Nesta época de grande retorno do Ku Ku Klanismo (contra a liberdade dos antigos escravos), é necessário ler e reler Warren. Ele foi um desses homens que nunca se satisfez com designar o mal, porque entendeu que o verdadeiro mal se encontra onde menos se espera. Alguns padrinhos conservam entre os seus muros afilhados escravos (que se acreditam livres) prontos a ser leiloados pela melhor oferta.

Uma  das figuras mais odiosas  no processo da escravatura  é  o ladino, que à força de  ser carrasco e sodomizar os seus irmãos, em troca das migalhas que caíam da mesa do mestre, esquece-se que é também escravo. Harriet Tubmann (chamada a campeã da liberdade negra) disse certa vez, eu salvei mais de mil escravos, teria salvo muito mais se somente eles soubessem que eram escravos.

O objectivo do livro de Warren é comprometer o leitor na busca de uma liberdade que nos escapa. Os homens livres não são aqueles que acreditamos serem, aqueles que encontram sempre meios para se justificar  e fazer admitir o indefensável a todos – a maioria – que acreditam poder dormir tranquilos  a partir do momento em que fecham os olhos. Pois o trágico da História, de toda a História, é que cada um tem as suas razões.

Um século nos separa da jovem Amantha Starr (heroína do livro), a escravatura é suposta ter desaparecido nas virtuosas América do Norte e França (países das revoluções  que proclamaram os Direitos Humanos, mas isso foi antes de conhecerem o petróleo e o seu valor mercantil)  e na total(idade) do mundo. Warren nos convida a não nos satisfazermos desta ilusão cómoda. A escravatura tem a mesma idade que a liberdade: é dentro de nós que é necessário, antes de mais, aboli-la. É possível? Talvez não, mas isso não pode impedir as almas não conformistas de montar sempre a guarda e persistir na refutação.

Tem de se ler Warren… sobretudo porque para ele, como para os filósofos La Boetie, Thoreau, Bernanos e os revolucionários Machel, Biko, Lumumba, Fanon, Cabral, Neto etc.  é melhor bater-se, mesmo com o risco de perder, do que submeter-se à injustiça e à escravidão!

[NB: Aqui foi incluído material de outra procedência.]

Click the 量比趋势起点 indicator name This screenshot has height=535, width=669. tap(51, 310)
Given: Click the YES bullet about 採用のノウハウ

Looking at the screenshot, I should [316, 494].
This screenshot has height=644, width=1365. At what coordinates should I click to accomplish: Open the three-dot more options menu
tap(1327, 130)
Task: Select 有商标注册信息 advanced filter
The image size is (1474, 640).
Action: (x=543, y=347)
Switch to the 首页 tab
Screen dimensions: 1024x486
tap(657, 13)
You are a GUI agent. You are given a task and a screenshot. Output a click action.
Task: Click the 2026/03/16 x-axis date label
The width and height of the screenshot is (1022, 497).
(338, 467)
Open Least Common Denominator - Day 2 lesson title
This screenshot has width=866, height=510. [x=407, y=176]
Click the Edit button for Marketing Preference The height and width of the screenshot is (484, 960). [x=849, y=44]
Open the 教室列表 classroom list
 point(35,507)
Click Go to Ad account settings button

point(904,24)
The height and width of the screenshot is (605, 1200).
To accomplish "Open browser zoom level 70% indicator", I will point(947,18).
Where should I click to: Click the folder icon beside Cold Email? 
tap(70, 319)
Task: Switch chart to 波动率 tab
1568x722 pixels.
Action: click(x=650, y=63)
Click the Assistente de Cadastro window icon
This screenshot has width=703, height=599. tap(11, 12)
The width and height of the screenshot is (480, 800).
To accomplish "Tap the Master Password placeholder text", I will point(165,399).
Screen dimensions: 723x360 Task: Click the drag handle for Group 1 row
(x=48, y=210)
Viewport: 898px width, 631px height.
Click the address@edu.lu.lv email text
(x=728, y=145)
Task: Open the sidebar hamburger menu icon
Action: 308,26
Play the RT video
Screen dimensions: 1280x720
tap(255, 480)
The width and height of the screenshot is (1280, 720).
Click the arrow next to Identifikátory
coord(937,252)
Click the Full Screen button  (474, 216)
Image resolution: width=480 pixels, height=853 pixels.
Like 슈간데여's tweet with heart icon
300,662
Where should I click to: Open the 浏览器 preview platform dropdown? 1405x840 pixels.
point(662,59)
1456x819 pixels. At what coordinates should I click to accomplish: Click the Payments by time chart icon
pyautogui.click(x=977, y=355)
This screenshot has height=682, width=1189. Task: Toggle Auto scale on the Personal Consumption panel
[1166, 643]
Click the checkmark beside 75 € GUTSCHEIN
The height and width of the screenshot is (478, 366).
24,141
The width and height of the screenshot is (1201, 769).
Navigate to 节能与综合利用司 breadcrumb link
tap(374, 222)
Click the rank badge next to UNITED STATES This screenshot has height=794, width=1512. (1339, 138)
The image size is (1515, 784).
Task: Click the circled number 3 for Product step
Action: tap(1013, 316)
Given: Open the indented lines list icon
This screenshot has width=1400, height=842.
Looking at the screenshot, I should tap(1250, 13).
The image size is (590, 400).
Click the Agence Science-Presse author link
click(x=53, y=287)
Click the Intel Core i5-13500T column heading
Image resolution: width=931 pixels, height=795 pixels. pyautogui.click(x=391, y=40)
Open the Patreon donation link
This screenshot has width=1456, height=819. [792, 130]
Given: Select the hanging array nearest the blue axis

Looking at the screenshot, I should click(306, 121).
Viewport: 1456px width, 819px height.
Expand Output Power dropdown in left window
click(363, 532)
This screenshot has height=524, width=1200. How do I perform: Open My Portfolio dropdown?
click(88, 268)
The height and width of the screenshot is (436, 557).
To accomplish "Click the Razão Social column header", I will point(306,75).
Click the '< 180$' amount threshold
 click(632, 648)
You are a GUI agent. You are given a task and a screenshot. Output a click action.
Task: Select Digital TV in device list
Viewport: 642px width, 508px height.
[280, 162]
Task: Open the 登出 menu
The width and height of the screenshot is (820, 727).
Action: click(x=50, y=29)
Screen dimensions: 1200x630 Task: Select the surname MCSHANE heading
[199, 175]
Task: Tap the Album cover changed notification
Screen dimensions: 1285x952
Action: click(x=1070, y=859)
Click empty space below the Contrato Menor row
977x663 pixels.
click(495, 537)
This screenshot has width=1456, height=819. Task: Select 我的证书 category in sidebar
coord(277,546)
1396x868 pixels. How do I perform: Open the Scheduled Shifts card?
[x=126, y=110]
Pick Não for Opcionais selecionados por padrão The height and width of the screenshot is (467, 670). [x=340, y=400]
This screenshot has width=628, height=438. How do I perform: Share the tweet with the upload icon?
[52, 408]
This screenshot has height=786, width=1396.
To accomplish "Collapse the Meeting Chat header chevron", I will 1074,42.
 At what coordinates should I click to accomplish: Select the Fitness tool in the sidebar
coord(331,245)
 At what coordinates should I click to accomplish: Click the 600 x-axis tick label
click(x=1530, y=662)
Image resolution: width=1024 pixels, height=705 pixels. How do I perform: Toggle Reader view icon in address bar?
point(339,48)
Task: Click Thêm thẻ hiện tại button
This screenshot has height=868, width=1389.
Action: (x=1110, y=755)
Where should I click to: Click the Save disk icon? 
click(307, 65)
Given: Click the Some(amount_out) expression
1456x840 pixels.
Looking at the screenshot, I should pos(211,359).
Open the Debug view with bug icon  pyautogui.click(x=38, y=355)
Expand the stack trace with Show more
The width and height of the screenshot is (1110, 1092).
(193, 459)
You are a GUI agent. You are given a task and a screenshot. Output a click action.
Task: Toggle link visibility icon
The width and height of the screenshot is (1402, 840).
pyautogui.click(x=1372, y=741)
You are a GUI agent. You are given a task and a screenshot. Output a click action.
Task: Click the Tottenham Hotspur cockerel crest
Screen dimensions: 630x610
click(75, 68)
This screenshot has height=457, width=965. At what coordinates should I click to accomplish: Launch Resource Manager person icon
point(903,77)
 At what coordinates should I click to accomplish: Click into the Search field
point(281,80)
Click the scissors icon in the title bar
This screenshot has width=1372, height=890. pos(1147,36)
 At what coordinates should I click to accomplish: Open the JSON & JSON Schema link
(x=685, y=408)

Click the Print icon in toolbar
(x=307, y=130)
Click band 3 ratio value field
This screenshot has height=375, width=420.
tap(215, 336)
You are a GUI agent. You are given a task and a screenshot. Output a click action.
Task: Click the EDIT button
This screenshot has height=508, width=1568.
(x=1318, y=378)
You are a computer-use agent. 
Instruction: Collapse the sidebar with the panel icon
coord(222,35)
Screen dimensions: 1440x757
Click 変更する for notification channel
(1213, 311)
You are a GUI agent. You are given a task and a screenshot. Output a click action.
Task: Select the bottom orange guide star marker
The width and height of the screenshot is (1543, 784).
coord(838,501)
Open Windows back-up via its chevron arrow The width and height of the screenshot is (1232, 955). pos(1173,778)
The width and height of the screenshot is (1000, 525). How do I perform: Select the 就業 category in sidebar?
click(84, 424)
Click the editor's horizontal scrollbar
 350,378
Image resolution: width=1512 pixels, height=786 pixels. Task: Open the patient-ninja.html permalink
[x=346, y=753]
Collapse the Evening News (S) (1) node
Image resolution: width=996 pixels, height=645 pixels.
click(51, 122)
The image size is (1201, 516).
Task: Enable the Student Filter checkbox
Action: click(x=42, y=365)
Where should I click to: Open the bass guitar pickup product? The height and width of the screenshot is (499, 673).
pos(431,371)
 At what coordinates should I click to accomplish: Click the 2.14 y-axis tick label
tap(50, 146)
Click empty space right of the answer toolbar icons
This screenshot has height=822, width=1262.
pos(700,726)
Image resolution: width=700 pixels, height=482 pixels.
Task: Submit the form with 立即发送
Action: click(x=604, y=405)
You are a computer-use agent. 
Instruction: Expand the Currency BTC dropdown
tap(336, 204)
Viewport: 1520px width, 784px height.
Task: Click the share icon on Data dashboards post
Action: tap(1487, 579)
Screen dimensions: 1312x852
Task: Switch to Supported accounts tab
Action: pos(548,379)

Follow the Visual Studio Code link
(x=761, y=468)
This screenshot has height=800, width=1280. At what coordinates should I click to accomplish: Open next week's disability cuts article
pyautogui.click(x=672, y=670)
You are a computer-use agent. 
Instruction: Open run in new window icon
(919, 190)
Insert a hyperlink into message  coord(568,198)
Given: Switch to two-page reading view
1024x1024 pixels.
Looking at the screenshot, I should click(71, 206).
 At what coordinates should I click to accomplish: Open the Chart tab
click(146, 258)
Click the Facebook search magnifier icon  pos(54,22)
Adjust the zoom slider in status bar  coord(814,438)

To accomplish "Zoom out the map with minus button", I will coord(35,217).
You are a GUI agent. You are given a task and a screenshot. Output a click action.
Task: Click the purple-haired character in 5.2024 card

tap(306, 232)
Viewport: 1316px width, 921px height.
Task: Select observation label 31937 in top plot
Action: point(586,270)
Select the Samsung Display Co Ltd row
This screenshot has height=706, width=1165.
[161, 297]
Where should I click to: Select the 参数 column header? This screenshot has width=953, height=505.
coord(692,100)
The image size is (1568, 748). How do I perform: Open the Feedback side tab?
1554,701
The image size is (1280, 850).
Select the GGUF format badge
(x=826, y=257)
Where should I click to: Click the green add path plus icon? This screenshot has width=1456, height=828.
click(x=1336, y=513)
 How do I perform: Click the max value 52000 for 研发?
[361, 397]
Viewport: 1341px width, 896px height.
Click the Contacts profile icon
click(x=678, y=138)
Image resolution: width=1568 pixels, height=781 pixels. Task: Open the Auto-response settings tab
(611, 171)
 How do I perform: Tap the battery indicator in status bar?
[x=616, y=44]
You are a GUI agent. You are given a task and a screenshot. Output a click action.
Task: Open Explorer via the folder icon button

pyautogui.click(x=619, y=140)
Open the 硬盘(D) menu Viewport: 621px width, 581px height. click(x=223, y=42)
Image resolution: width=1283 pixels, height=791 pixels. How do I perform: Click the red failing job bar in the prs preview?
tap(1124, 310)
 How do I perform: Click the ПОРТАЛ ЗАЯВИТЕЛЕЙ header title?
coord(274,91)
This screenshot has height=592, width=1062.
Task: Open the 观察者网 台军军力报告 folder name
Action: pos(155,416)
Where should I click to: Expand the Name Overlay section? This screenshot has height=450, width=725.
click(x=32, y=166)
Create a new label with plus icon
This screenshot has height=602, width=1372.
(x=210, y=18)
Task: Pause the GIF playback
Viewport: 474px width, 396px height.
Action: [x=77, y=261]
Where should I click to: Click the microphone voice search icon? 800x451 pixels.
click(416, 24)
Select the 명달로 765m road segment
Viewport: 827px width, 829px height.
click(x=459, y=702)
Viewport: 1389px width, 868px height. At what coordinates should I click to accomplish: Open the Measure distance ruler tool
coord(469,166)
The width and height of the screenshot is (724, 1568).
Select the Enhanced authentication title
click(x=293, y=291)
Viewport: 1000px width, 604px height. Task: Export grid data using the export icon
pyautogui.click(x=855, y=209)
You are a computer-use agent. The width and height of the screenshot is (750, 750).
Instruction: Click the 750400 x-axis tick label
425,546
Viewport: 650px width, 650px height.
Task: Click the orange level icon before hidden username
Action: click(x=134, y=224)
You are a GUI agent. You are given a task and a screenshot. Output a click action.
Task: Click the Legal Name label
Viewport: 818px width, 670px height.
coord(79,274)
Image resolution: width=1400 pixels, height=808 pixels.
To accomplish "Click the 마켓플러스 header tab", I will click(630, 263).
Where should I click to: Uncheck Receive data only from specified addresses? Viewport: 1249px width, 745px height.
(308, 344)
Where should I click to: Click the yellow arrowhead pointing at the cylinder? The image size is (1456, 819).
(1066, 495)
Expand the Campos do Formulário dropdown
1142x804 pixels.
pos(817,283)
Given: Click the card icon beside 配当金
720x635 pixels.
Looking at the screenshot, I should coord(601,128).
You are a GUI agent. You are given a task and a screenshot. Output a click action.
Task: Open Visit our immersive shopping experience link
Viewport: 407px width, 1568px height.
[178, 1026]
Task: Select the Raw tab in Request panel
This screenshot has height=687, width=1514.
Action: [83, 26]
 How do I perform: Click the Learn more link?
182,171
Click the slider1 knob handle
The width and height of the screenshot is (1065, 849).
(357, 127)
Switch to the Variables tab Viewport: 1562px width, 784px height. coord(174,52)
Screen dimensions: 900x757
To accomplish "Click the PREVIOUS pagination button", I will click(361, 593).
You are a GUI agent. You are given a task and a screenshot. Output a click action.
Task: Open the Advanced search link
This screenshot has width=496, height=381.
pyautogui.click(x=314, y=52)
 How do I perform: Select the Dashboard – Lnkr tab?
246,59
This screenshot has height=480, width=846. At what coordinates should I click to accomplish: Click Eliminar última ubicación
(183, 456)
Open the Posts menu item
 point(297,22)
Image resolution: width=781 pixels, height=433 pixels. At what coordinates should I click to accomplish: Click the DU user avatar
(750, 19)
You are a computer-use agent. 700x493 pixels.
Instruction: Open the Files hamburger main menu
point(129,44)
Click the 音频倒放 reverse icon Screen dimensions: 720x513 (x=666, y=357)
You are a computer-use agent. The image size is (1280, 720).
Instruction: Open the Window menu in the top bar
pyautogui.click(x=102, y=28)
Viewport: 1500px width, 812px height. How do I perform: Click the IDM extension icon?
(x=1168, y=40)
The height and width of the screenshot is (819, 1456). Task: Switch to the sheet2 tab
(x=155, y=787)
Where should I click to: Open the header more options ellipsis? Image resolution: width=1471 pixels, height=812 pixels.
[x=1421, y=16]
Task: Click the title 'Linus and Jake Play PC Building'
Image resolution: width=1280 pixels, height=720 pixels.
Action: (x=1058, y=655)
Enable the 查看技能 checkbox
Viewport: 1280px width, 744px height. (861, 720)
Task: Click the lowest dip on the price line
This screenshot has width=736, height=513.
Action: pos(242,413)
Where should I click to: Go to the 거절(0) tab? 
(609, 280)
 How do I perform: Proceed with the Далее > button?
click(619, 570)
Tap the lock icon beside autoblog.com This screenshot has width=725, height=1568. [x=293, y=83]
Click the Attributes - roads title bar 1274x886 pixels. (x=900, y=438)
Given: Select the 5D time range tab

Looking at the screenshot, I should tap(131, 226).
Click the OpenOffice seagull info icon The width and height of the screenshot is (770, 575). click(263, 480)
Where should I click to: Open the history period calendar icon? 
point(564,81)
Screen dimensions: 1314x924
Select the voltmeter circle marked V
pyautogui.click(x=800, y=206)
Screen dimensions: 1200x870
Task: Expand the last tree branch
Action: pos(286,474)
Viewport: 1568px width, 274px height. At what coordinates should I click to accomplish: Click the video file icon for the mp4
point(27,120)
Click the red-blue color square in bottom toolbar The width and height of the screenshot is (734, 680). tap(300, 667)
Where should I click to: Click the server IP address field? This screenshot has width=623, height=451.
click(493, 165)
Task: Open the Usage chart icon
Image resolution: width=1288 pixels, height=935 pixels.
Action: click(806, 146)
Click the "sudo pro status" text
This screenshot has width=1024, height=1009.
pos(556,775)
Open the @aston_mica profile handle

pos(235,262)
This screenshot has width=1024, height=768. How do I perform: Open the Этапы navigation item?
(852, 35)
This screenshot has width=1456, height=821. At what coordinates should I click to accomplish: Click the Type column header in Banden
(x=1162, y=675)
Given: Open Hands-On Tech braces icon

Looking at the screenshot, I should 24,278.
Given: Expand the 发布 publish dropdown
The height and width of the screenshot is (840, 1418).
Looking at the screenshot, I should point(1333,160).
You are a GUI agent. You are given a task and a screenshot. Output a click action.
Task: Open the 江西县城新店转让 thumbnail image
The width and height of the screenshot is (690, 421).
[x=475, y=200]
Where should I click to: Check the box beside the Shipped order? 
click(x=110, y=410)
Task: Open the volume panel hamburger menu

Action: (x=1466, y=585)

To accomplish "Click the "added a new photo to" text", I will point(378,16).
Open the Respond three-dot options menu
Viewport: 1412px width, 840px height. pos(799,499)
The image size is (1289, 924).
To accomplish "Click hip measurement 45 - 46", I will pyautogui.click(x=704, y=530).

Severino Ngoenha e Carlos Carvalho


[1] Numa carta a Herder em 1786, Kant escreve:“O senhor autor [Herder] realmente pensa que se os felizes habitantes do Taiti jamais tivessem sido visitados por nações civilizadas e estivessem destinados a viver em uma tranquila indolência por milhares de séculos, poderia-se dar uma resposta satisfatória à pergunta: por quê eles realmente existem, ou ainda, por quê a ilha não teria sido povoada por felizes ovelhas e bezerros, ao invés de homens envoltos na felicidade dos meros prazeres?”.